Requirement =>
Could you copy out the records word for word, starting with the line that contains "Where should I" and going on through the line that contains "click(71, 56)", leaving the pictures out?

Given data =>

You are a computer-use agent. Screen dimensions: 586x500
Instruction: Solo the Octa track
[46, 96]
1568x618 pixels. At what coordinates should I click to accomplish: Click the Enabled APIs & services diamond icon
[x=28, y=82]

...

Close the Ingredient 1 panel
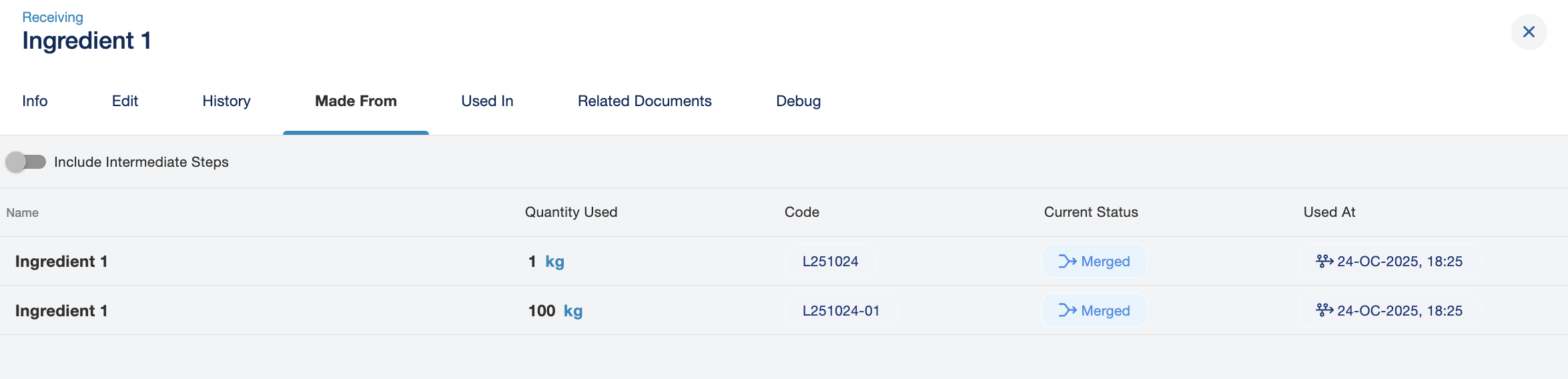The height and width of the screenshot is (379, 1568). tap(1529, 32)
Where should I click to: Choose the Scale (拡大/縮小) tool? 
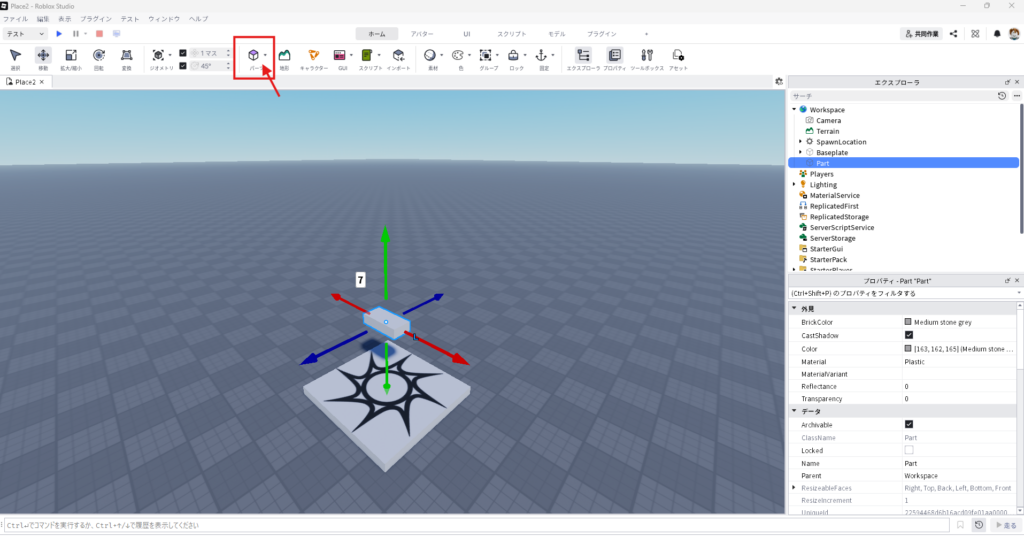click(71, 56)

Result for this task =>
Where should I click to: Choose the Scale (拡大/縮小) tool? 
click(71, 56)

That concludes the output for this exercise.